Romina Jr. a Verissimo: “Guerra tra Al Bano e Romina? Ecco perché sono delusa”
Romina Jr: “Non sono stati Al Bano e Romina a iniziare questa guerra mediatica”
Non si fa altro che parlare della guerra mediatrice tra Al Bano e Romina Power e oggi nello studio di Verissimo la figlia Romina Jr. ha voluto dire la sua: “Non sono stati loro due a iniziare questa guerra mediatica. La genesi è una frase di mia madre a Belve. Mio padre ha estrapolato una frase e ha reagito in maniera sproporzionata, l’ha presa letteralmente. Non oso immaginare il dolore che abbiano provato, ma se non ti unisce allora ti allontana. E a volte ti rende cieco e sordo. Non c’era malizia nelle parole di mia madre. Non c’era né rancore né rabbia. In quel momento aveva bisogno di un sostegno, e non era abbastanza forse, ma chi siamo noi per giudicare?”.
La figlia di Al Bano è delusa dal loro comportamento: la confessione
“Mio padre ha ancora una ferita molto aperta, l’epilogo della storia con mia madre e la scomparsa di Ylenia” ha confidato Romina Jr. Carrisi a Verissimo “quella tristezza diventa rabbia, lo vedi nell’intervista a Domenica In. Un livore antico che non era manco legato a quello che ha detto mia madre”. E poi ancora: “Ho parlato con tutti e due. Io voglio capirli. Sono due esseri umani che hanno vissuto un’esperienza orrenda, ma non dà loro il diritto di vomitare in maniera pubblica tutto. E sono delusa perché non hanno pensato ai loro figli. Esistiamo noi, ma siamo spettatori passivi. A mia mamma abbiamo detto di non guardare l’intervista”.

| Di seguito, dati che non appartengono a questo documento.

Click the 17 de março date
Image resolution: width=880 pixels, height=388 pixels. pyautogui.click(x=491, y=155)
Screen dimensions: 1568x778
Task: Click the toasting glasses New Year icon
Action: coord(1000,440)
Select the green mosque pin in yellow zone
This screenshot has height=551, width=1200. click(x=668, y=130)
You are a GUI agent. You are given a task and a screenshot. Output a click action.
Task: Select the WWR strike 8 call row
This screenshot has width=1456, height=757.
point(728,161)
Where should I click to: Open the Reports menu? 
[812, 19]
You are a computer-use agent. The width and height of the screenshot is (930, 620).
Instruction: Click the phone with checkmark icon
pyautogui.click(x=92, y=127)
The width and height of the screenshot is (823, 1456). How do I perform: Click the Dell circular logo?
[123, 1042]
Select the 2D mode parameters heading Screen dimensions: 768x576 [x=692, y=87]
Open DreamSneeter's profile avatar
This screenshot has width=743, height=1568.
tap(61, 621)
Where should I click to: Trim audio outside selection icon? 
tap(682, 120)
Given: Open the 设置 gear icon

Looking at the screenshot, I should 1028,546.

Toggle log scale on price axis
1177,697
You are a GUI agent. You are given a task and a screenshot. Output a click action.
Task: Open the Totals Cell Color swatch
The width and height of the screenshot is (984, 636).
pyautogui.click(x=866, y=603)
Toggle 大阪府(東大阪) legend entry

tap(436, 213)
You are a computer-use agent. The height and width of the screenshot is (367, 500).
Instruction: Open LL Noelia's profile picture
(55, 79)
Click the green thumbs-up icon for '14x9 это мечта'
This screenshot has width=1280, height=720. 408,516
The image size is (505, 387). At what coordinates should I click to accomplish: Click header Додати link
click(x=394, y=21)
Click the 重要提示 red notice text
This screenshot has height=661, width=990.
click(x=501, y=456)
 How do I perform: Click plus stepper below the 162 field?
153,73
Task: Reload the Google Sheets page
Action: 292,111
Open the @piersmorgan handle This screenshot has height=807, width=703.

Verissimo, Romina Jr: “Mia sorella Cristel non l’ha presa in maniera diplomatica”
E in tutto questo come ha reagito Cristel Carrisi? Senza fare nomi, ha dato del narcisista a suo padre Al Bano. E così si è espressa Romina Jr: “Mia sorella non l’ha presa in maniera diplomatica. Fa tutto con cognizione di causa. Se ha sentito di esternare un pensiero del genere vuol dire che si è informata. Voleva comunicare qualcosa. Ha dato del narcisista a papà. È arrivata a non avere più filtri. Ci tengo ad avere un rapporto con mio padre e mia madre. Abbiamo solo il presente, perché soffrire per il passato”. E su sua sorella Ylenia? “Non voglio farmi idee. La voglio pensare come un personaggio di un film, che finisce con la telefonata che ci ha fatto e poi va a nero. Non ha importanza il finale, ma che è esistita. Il corpo non si è mai ritrovato. I credi dei miei genitori li hanno divisi e mi dispiace che non ci sia il rispetto l’uno dell’idea dell’altra”.